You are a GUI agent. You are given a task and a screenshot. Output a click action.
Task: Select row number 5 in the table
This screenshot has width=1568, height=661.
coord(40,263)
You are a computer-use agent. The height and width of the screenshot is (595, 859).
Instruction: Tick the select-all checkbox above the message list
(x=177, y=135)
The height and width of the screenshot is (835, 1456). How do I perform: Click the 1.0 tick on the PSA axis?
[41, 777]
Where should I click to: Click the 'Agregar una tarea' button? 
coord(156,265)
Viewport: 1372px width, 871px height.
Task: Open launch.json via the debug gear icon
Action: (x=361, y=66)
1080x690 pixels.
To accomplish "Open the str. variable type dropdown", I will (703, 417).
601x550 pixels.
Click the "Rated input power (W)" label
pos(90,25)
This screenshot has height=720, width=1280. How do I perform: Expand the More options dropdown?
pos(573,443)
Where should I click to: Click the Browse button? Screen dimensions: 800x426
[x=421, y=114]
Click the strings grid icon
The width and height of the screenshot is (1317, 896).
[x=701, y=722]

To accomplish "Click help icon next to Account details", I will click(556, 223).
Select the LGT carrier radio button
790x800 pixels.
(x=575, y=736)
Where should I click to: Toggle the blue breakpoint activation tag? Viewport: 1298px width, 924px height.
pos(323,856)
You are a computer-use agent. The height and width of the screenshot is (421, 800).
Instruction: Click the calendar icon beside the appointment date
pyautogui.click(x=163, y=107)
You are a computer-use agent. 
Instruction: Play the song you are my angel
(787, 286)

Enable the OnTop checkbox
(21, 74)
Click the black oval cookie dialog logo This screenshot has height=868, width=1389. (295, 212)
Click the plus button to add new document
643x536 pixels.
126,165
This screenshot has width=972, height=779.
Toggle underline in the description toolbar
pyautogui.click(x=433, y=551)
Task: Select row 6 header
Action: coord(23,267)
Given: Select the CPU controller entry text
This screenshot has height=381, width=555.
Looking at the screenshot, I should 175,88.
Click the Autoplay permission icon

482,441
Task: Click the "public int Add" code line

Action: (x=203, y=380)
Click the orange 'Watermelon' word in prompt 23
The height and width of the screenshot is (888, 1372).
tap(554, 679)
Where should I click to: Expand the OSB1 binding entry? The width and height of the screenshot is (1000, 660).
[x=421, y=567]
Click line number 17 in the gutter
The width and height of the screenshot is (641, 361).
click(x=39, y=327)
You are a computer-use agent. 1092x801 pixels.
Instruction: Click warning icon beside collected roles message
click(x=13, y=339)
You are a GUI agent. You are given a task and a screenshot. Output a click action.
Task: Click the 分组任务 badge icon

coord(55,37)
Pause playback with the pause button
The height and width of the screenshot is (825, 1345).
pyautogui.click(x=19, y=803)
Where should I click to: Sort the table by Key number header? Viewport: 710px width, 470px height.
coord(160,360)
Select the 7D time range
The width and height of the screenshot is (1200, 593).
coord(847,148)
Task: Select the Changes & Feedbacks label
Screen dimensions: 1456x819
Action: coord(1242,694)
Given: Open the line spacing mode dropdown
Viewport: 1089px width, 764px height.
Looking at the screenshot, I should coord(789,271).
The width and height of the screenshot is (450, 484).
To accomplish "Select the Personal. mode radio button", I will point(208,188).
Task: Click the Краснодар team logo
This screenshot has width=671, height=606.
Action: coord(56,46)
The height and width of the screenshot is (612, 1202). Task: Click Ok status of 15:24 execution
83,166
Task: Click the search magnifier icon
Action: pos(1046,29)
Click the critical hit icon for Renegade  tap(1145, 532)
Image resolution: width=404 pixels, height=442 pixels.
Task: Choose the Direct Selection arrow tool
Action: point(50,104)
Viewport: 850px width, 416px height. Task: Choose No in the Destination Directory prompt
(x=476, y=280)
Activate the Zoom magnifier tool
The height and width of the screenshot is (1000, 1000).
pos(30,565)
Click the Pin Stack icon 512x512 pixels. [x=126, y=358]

· · · ·

* **SET TASK**:
Repeat the material from the line with "The height and width of the screenshot is (835, 1456)." to the line with "(x=575, y=736)", swapping "Browse" for "Upload" and leaving everything else unchanged.

* **THE RESULT**:
The height and width of the screenshot is (835, 1456). How do I perform: Click the 1.0 tick on the PSA axis?
[41, 777]
Where should I click to: Click the 'Agregar una tarea' button? 
coord(156,265)
Viewport: 1372px width, 871px height.
Task: Open launch.json via the debug gear icon
Action: (x=361, y=66)
1080x690 pixels.
To accomplish "Open the str. variable type dropdown", I will (703, 417).
601x550 pixels.
Click the "Rated input power (W)" label
pos(90,25)
This screenshot has height=720, width=1280. How do I perform: Expand the More options dropdown?
pos(573,443)
Where should I click to: Click the Upload button? Screen dimensions: 800x426
[x=421, y=114]
Click the strings grid icon
The width and height of the screenshot is (1317, 896).
[x=701, y=722]

To accomplish "Click help icon next to Account details", I will click(556, 223).
Select the LGT carrier radio button
790x800 pixels.
(x=575, y=736)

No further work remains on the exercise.